(Recorded data)
============================================================

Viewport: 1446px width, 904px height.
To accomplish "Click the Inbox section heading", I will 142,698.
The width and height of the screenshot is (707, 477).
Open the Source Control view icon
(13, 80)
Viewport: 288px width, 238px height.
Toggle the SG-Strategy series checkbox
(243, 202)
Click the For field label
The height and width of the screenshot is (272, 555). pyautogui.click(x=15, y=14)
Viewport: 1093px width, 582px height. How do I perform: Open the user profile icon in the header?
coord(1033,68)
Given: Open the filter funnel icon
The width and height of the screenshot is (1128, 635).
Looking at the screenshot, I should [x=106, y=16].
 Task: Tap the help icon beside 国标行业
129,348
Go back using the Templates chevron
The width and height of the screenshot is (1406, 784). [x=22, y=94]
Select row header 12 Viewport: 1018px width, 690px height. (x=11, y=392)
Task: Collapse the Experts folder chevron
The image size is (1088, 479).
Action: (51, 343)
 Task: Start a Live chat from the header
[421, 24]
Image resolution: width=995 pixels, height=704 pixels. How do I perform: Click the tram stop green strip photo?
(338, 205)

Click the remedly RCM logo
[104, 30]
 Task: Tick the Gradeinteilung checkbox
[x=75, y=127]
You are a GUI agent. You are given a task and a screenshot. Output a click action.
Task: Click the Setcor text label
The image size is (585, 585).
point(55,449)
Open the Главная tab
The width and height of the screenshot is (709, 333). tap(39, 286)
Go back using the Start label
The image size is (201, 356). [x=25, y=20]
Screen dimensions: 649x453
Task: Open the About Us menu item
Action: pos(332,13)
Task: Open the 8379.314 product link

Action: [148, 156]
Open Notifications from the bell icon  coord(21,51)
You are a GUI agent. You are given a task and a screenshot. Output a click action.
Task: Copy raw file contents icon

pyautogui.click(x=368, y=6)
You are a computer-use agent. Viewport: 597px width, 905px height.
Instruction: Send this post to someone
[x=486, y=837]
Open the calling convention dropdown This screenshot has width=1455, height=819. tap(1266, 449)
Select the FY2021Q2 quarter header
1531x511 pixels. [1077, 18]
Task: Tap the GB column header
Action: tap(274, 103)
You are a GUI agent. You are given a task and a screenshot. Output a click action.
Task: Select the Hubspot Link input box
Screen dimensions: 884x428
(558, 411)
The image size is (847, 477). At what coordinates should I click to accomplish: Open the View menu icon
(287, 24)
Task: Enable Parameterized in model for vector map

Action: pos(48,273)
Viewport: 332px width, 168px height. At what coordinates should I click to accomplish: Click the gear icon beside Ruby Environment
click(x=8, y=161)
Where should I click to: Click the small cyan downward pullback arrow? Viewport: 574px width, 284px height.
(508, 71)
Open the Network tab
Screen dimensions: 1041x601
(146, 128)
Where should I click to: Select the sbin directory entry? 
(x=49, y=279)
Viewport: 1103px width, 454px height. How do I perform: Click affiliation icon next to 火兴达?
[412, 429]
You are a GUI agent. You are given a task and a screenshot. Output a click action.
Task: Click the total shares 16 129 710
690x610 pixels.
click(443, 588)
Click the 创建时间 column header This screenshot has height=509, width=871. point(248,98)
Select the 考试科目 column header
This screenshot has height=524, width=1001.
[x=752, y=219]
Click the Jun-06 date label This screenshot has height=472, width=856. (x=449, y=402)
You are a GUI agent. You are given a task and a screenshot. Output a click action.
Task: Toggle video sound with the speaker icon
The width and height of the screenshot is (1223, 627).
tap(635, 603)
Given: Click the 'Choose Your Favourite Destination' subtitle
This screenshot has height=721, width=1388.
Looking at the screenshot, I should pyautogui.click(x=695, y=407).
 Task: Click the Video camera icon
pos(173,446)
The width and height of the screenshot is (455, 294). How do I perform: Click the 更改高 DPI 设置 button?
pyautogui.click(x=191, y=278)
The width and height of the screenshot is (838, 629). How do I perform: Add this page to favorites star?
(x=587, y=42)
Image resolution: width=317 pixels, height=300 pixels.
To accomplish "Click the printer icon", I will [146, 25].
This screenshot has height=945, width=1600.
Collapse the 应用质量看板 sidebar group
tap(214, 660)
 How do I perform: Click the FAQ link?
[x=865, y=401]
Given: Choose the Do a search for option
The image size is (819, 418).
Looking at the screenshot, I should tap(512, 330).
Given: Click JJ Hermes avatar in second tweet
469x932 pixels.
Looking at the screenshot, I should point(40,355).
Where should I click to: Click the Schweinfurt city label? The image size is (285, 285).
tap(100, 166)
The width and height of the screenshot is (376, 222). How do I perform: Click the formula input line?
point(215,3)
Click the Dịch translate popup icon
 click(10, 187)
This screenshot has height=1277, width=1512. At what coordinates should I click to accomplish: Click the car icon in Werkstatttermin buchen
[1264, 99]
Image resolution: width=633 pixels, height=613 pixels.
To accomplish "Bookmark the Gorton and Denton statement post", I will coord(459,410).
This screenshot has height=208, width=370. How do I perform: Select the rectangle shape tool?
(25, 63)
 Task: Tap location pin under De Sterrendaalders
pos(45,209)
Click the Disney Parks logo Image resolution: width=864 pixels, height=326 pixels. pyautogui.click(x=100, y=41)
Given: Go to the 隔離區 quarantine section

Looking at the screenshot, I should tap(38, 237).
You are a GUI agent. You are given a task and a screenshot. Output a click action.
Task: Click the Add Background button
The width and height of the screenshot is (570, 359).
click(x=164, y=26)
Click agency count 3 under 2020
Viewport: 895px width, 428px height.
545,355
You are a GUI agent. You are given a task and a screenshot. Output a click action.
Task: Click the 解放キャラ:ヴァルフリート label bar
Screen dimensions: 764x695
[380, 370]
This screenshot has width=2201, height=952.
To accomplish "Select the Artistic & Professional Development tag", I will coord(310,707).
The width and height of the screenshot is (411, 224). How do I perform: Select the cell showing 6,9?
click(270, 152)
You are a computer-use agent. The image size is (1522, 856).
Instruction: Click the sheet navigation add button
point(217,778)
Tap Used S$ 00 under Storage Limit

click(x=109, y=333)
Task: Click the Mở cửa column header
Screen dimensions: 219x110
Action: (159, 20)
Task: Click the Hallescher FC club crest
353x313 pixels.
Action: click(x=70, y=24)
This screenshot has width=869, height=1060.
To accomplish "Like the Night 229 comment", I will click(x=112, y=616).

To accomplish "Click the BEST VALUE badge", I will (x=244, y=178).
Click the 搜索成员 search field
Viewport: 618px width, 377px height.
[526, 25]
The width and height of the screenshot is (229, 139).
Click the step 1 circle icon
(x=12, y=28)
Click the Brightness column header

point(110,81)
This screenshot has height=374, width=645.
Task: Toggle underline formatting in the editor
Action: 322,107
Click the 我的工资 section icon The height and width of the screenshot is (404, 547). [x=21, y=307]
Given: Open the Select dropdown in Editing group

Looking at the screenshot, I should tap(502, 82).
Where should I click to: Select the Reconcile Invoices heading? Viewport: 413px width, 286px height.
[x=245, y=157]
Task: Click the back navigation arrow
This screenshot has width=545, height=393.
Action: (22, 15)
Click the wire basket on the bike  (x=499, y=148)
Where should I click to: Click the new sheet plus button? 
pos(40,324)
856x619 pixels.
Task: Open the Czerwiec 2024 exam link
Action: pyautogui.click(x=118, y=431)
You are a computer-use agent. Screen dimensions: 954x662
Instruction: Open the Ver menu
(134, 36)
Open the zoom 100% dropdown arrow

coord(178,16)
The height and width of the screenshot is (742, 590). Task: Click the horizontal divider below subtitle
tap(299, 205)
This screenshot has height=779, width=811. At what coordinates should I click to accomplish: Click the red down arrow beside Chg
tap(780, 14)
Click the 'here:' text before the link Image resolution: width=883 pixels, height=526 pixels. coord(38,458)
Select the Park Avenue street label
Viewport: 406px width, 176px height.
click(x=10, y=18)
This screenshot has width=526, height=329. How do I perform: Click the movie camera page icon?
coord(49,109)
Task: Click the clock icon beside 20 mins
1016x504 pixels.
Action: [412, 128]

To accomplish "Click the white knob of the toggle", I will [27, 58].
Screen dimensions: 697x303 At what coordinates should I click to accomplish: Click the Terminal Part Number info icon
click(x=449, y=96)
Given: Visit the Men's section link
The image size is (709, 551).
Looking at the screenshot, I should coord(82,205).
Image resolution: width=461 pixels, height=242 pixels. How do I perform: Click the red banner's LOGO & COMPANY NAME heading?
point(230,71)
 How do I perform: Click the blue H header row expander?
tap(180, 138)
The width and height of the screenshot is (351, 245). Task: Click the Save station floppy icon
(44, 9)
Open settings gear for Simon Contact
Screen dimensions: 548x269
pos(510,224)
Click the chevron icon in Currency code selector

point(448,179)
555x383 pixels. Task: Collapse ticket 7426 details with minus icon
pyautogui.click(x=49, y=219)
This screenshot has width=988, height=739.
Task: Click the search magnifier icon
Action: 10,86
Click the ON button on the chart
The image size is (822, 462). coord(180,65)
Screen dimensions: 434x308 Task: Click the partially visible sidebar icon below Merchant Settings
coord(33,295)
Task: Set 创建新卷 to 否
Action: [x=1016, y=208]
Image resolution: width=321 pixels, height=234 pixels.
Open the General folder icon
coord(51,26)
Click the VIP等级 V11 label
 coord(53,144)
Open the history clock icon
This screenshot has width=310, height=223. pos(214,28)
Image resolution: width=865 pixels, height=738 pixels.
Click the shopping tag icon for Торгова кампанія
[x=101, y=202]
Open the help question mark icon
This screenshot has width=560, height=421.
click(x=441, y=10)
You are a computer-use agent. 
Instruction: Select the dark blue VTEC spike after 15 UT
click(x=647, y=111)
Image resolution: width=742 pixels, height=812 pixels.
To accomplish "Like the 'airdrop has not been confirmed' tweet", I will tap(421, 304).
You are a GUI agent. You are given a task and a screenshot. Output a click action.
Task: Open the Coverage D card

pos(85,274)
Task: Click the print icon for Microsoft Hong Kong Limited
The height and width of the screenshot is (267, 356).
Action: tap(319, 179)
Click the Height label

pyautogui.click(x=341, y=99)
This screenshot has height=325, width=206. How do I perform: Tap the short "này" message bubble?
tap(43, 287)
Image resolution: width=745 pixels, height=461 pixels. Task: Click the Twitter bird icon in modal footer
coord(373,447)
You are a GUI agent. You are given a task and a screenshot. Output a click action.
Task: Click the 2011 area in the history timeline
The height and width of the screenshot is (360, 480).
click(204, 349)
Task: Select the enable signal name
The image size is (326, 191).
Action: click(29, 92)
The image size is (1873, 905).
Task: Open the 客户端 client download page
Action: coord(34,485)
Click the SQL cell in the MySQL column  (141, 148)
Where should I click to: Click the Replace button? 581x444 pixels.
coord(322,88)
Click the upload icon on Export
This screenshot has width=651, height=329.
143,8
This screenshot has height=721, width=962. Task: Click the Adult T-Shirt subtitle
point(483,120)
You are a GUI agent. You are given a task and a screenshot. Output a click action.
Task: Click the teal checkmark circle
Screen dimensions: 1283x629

============================================================

**Work to complete**
Please tally the lines above that include the word "Choose" and answer with the number by itself.

**Answer for the task**
2